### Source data
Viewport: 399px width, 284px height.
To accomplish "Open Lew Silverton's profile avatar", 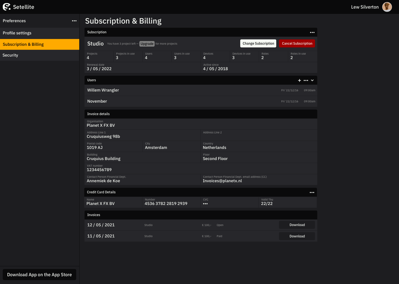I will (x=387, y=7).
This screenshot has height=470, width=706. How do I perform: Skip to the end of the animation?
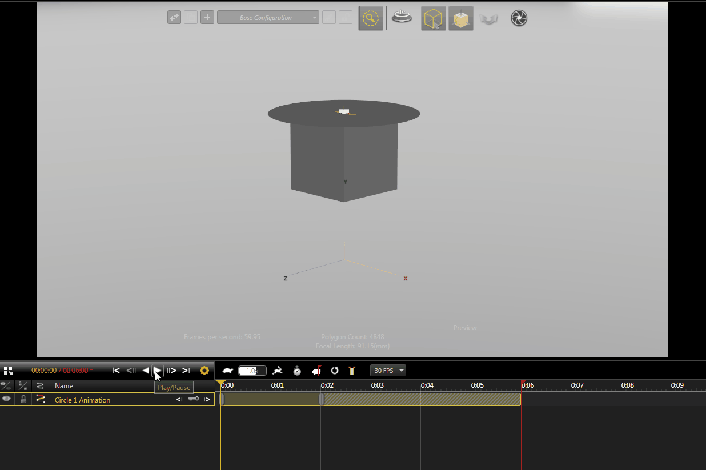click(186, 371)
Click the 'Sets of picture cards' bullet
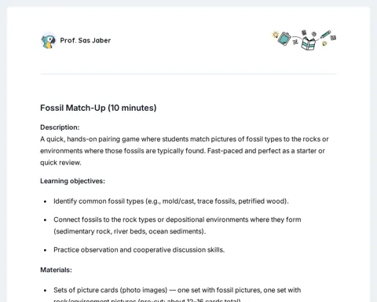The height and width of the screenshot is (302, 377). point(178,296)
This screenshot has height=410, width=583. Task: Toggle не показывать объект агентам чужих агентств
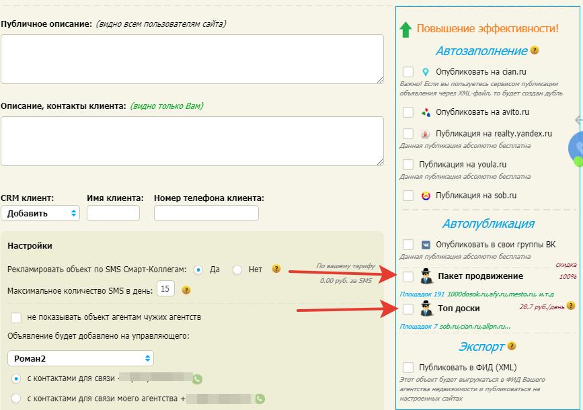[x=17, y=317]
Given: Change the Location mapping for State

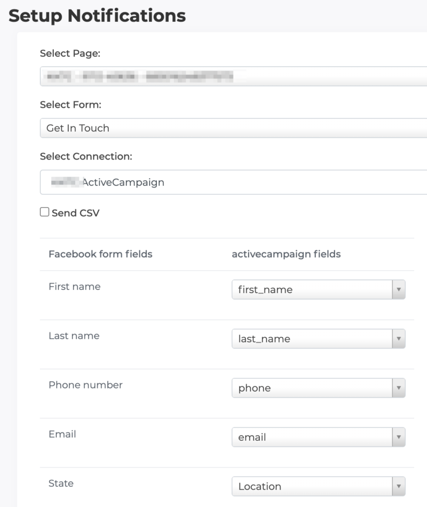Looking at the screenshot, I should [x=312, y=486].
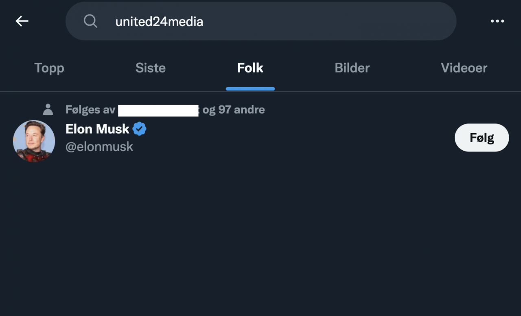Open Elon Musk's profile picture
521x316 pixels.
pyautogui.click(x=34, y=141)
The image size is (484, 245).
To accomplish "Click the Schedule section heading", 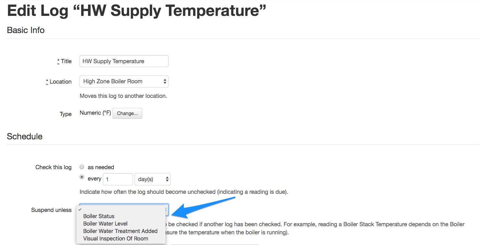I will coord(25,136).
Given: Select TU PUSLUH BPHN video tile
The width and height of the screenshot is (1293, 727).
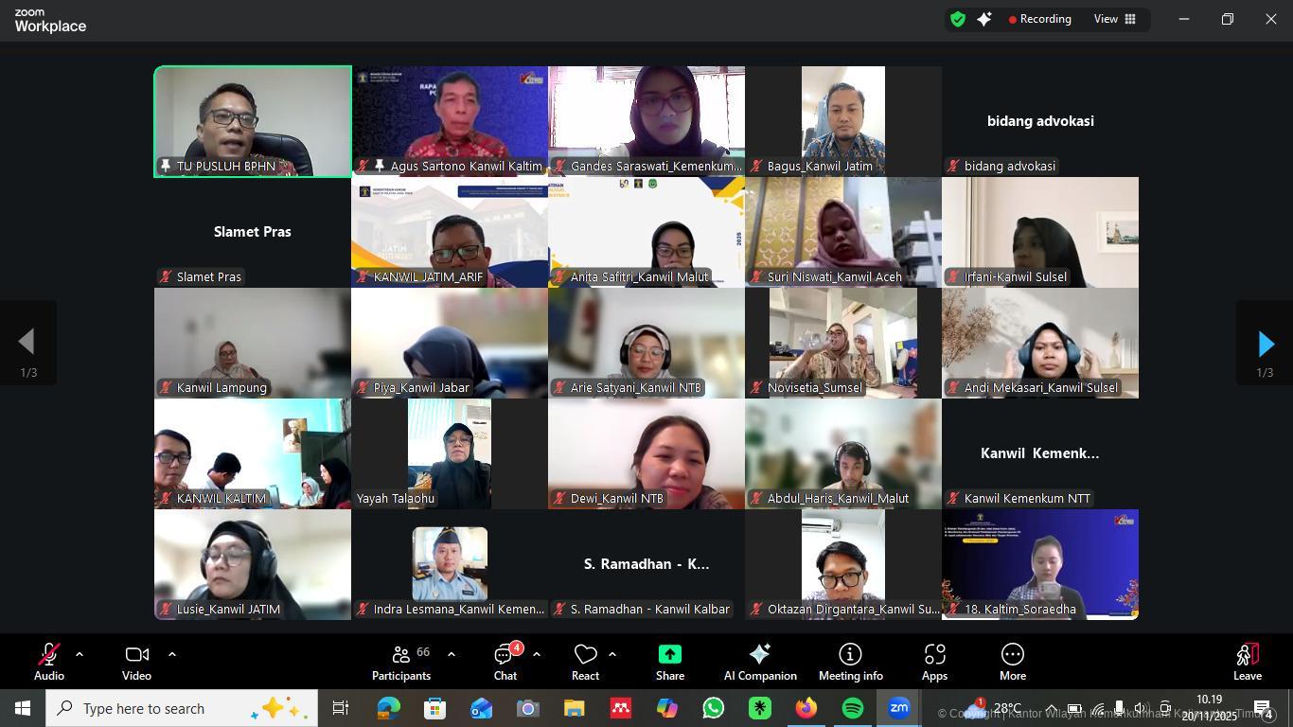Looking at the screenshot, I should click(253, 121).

### Assignment
From the line that contains "Given: Select TU PUSLUH BPHN video tile" to the final line of the entries, reproduce every line exactly, both ends included. Leave out all pictures.

### Answer to this exercise
Given: Select TU PUSLUH BPHN video tile
The width and height of the screenshot is (1293, 727).
Looking at the screenshot, I should click(253, 121).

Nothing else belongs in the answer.